The Serval is a medium sized feline that is often mistaken for the Cheetah due to the coloring. It has a tan body with a variety of spots all over it. However, a Serval has a smaller neck and smaller head. It also has ears that are tall and triangular as well as close together. They range in size from 15 to 40 pounds with males being larger than the females.

Serval Description

You will notice that the Serval has a large tail, compared to other cats such as bobcats. They body is very slender but it is also quite strong. Their body design makes it possible for them to climb very quickly. They can also swim well. They have very long legs that allow them to jump with ease.

Serval Habitat and Distribution

Africa is home to the Serval and they live all over the Savannas. Some of them are known to live in the mountain regions though. They do need water frequently though so they will only be living in areas where they can get access to it.

Serval Behavior

Careful observations of the Serval prove it to be a very intelligent animal. They have problem solving abilities. They are very curious and crafty species. They are able to escape from predators though due to their thinking skills and rapid movements.

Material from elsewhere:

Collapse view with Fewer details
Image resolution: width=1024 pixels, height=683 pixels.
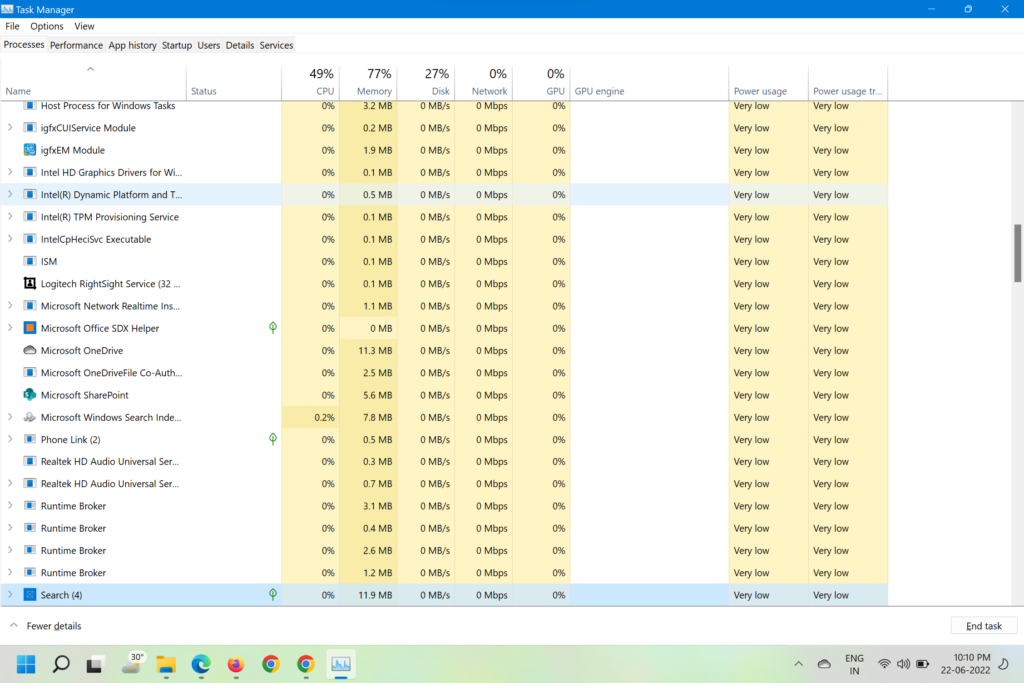45,626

They are known to be very territorial and the males will fight extensively over it. They will move into new territories if they have the opportunity to get better access to food. In many instances though they are being forced out of their habitat due to human efforts.

Serval Diet and Feeding Habits

The Serval is an excellent hunter so it typically has no trouble at all getting food. The main staples of its diet are hares and rodents. However, there are many other foods it will consume if the opportunity presents itself. They include birds, reptiles, insects, fish, and rarely carrion. Occasionally they have been identified as taking down larger animals including Deer and Gazelle.

African cat serval in tall grass

Serval – Leptailurus serval

Serval Reproduction

Mating may occur for the Serval during any time of year, however during spring it is more likely to happen. Once mating is successful the young will arrive from 65 to 77 days later. There are typically no more than three kittens per litter. They are born in a place with dense vegetation that the mother has found for them. It is common for her to simply take up residence in such areas that other animals have abandoned.

The young have a high mortality rate in the wild due to other felines. Some predators do attempt to take down the adult Serval. However, they are often able to predict such movements and can escape. This includes the Leopard. In the wild the Serval may be able to live 12 years and 20 in captivity.

Serval Conservation

The number of Serval remaining in the wild today is low. This is mainly due to humans invading the territory where these animals were once free to roam. The fact that it was once heavily hunted for its fur has also played a major role in the low numbers. There are some efforts in place to protect the habitat that they have left.

There are efforts in place to stop the attempts to domesticate the Serval. Many people are interested in the variations of these felines. For example there is a genetic factor called melanism. This gives them a black color that resembles the Panther. There is also a variation that results in them being white with silver spots.